Okay. yeah. I see what I’m missing here in the number. Okay. And then shifting gears to the net interest margin with the new guidance of 375 to 385, if I plug in to 383 and if that were to stay flat for the third quarter and the fourth quarter, it kind of lands right at the midpoint of the guidance. So in the near-term, would you – is your expectation for the NIM to kind of trend sideways from here?
Well, it depends on the prepayment penalty. So, yeah, it could be – some quarters, it’s been as low as two basis points. And so we – that’s why we have that 10 basis-point range.
Got it. And then last one for me is on the securities portfolio and the duration, and what your outlook is for the duration?
Yeah. I think, it’s now about 40% in name of treasuries, with still four more prime rate increases we want to wait a little bit longer before we add to – before we extend in the securities portfolio. And I think the duration is about 2.5 or so in the securities portfolio.
So, the expectation is as we get a couple more rate hikes you may extend that duration to take advantage of higher rates.
Yeah, yeah. I mean in normal times, the target of that duration of three.
Got it. thanks very much.
Thank you.
Thank you. [Operator Instructions] our next question comes from the line of Jon Arfstrom of RBC Capital. Your line is open.
Thanks. good afternoon.
Hi, Jon.
Hey, just a couple of follow-ups here on the margin guidance. You’re not assuming any changes in interest rates without guidance. is that right?
well, it’s a normal. One or two more prime rate increases for this year and we’re not giving guidance for 2019, but…
Okay.
But yeah, we will find out as time goes on.
Yeah. Okay. And the commercial real estate question, right. the message is, you’re still seeing good opportunities, it’s just tough to hang on when you’ve got so many pay-offs, is that a fair assessment that this is still a good market for you?
It is still very competitive.
Okay. And it’s – would you say it’s more competitive over the last quarter?
I think probably similar in terms of level of competition in the first and second quarter.
Okay, okay. Good. And then on the commercial, any changes in the pipelines, any changes in borrower mood, would you say more positive or the same?
Because we book a lot of loan in the second quarter, so our [indiscernible] have reduced absolutely because of that. And it’s still healthy which we’ve seen is above $1.6 billion in the pipeline.
Yeah. That’s – yeah, yeah, it’s a soft number. Well, I mean we don’t expect…
That was like…
That’s fair. And then I appreciate the comment on the some of the tariff conversation or I know it’s extremely difficult to predict all of this, but what do you think about big picture? is there any secondary or derivatives impact that you worry about outside of just less than 1% of loans that you disclosed?
Let me do, you know first that 1% is just on the current imposed tariffs.
Yeah.
Yeah. So that’s mainly, we have a few metal distributors, where some of their inventory comes from China, that’s I mean, I don’t – I think nobody here, has the crystal ball on what’s going to happen although the 10% tariffs will be more tolerable, and then as part of our deep dive into our import is our trade finance portfolio.
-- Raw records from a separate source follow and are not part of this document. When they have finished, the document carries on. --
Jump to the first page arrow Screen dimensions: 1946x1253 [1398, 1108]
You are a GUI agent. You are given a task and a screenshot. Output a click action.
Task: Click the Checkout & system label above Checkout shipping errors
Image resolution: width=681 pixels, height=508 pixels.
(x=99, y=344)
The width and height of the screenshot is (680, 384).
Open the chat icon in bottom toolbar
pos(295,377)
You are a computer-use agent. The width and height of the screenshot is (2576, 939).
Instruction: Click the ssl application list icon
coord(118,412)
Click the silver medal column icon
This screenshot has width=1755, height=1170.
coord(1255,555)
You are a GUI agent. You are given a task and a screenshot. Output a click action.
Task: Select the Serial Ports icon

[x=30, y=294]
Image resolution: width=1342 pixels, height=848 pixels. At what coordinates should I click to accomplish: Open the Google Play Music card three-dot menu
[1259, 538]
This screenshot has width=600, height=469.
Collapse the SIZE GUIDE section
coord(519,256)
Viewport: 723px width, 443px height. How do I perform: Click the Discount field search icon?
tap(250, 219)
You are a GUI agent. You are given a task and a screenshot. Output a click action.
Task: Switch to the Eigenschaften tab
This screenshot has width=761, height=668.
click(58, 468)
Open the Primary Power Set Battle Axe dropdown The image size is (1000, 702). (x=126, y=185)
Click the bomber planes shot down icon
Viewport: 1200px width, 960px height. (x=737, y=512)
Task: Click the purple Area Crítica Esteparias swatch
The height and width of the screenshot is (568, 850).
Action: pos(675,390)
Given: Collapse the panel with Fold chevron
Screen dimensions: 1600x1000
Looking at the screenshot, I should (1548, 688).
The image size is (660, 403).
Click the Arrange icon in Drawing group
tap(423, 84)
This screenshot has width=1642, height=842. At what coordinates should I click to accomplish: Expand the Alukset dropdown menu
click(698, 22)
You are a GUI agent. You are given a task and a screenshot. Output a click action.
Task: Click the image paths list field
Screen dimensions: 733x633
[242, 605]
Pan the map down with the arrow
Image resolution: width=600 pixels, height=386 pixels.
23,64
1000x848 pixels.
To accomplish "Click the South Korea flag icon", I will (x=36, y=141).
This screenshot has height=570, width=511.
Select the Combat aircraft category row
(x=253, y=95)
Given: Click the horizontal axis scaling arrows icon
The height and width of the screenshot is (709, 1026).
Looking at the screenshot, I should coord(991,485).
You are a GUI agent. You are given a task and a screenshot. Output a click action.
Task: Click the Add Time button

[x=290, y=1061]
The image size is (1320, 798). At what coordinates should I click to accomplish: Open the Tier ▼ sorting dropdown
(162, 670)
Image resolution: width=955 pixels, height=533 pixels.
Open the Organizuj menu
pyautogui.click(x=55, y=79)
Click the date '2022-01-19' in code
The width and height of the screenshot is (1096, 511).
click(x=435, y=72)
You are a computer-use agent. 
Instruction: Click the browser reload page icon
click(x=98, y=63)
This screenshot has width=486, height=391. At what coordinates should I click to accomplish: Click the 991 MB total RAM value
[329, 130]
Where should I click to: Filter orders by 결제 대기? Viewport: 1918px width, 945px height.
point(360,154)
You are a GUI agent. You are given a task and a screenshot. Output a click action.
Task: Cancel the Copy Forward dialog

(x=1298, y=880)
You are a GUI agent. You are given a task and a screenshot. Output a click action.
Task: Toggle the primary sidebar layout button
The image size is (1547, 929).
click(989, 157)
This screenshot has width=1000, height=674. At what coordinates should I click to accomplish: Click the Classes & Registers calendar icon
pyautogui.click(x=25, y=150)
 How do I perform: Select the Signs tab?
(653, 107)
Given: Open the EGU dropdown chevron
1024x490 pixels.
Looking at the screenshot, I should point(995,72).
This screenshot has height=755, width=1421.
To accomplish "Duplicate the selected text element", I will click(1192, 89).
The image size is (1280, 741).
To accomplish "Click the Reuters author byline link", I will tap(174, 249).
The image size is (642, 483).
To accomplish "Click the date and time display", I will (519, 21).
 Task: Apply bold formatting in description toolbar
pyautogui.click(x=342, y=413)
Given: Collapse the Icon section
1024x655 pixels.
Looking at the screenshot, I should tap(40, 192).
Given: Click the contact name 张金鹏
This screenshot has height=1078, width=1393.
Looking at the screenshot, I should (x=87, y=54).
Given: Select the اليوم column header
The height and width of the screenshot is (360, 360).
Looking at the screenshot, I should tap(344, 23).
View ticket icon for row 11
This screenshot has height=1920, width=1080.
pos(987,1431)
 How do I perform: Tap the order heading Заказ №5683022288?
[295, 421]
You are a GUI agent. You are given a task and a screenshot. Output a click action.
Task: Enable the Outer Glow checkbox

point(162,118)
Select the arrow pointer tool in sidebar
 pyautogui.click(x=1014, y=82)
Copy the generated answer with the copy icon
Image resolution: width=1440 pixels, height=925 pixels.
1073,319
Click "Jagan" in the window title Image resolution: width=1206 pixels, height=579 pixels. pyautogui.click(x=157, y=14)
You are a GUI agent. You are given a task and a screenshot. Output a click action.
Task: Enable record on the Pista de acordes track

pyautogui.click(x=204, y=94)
We have a lot that’s general merchandise footwear and hopefully, those more consumer-oriented imports, so the last thing that the administration will want to put tariffs on.
Okay. Yeah, it’s difficult to know, but I appreciate the information you gave us. So, thanks for taking the questions.
Yeah. Thank you, Jon.
Thank you for your participation. I would now turn the call back over to Cathay General Bancorp’s management for closing remarks.
thank you for joining us for this call and we look forward to speaking with you look in our next quarterly earnings release date.
Ladies and gentlemen, thank you for your participation in today’s conference. this concludes the presentation. you may now disconnect. Good day.